Dataset entries

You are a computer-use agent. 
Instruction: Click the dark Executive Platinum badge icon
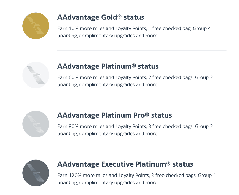(x=36, y=173)
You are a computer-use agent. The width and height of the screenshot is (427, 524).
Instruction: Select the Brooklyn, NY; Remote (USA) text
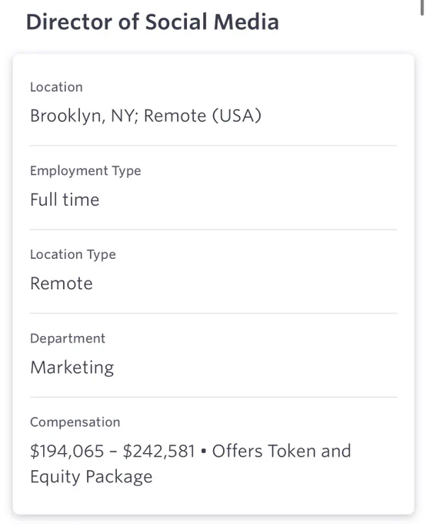(145, 116)
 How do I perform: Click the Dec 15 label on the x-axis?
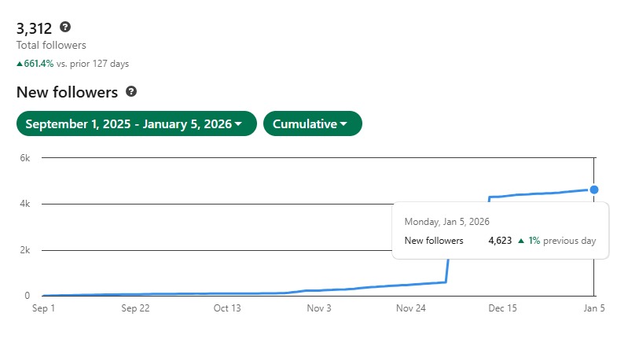pyautogui.click(x=502, y=308)
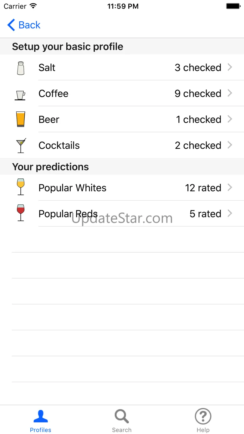Tap the salt shaker icon
The width and height of the screenshot is (244, 434).
click(x=21, y=68)
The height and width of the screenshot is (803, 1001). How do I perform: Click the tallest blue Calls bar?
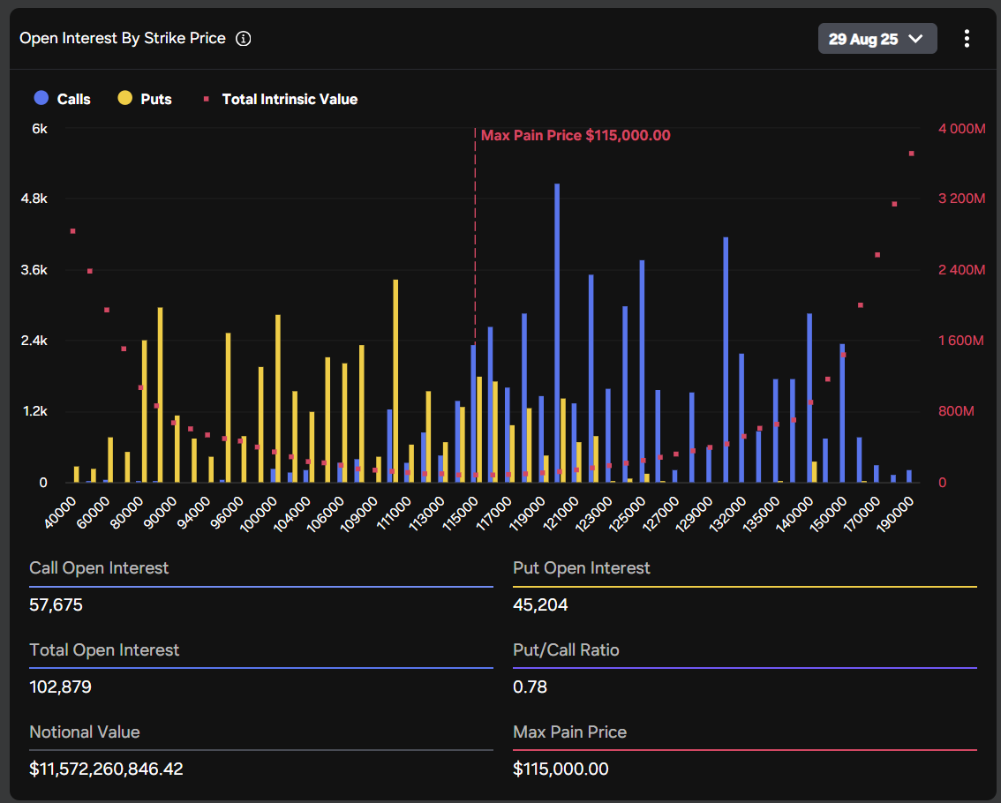pos(557,334)
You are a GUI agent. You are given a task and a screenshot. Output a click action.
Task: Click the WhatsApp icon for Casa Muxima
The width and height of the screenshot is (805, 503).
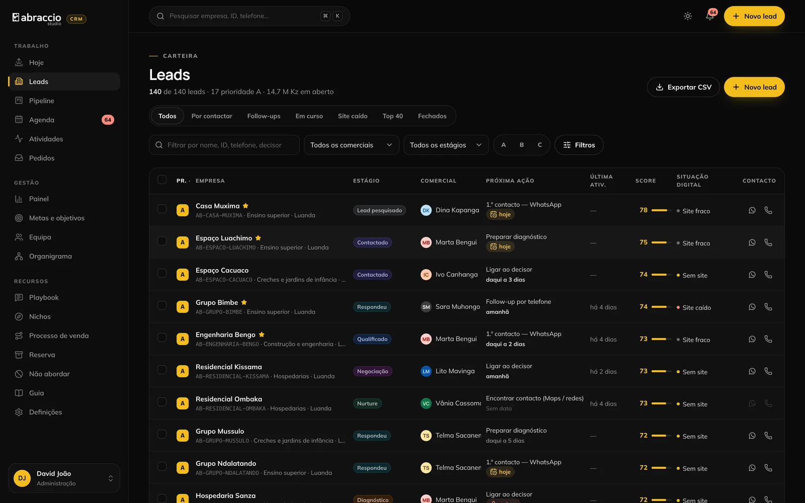752,210
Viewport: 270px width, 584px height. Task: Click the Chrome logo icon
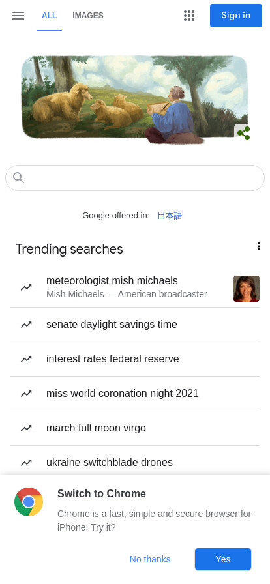(x=29, y=502)
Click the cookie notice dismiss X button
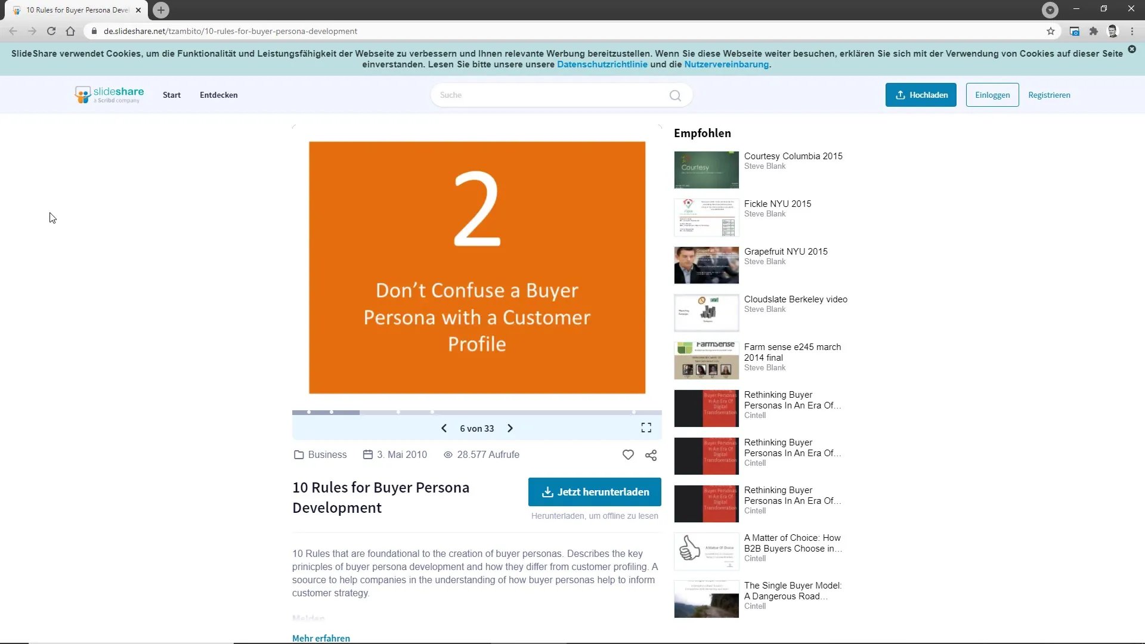This screenshot has height=644, width=1145. coord(1132,49)

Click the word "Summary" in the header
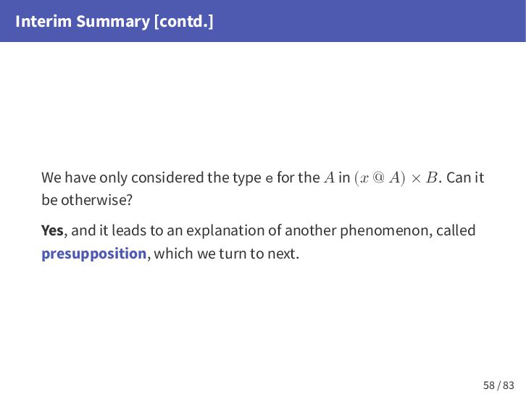113,22
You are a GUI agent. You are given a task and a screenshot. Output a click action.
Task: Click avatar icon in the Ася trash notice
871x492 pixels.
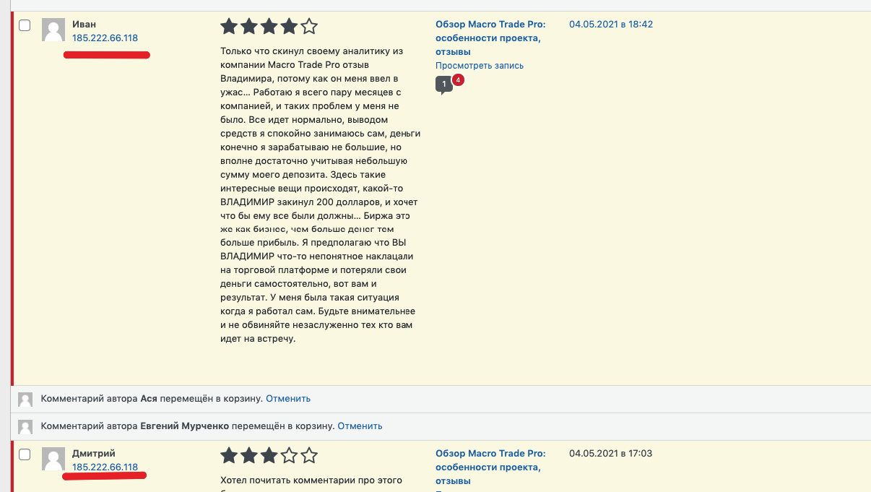tap(25, 400)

● **Task statement**
Please transcribe every entry exactly as written, leaving the pictures out.

● **Written response**
You are a computer-use agent. 
Instruction: Click the dark Executive Platinum badge icon
(x=36, y=173)
You are a computer-use agent. The width and height of the screenshot is (427, 524).
Instruction: Select the Brooklyn, NY; Remote (USA) text
(145, 116)
 How do I perform: Click the Dec 15 label on the x-axis?
pyautogui.click(x=502, y=308)
Tap the salt shaker icon
The width and height of the screenshot is (244, 434).
click(x=21, y=68)
The height and width of the screenshot is (803, 1001). How do I perform: Click the tallest blue Calls bar?
pos(557,334)
You are a GUI agent. You are given a task and a screenshot. Output a click action.
Task: Click the WhatsApp icon for Casa Muxima
The width and height of the screenshot is (805, 503).
752,210
Viewport: 270px width, 584px height. Task: Click the Chrome logo icon
(x=29, y=502)
Click the cookie notice dismiss X button
This screenshot has height=644, width=1145. coord(1132,49)

Click the word "Summary" in the header
113,22
You are a GUI agent. You are given a task and a screenshot. Output a click action.
Task: Click avatar icon in the Ася trash notice
871x492 pixels.
tap(25, 400)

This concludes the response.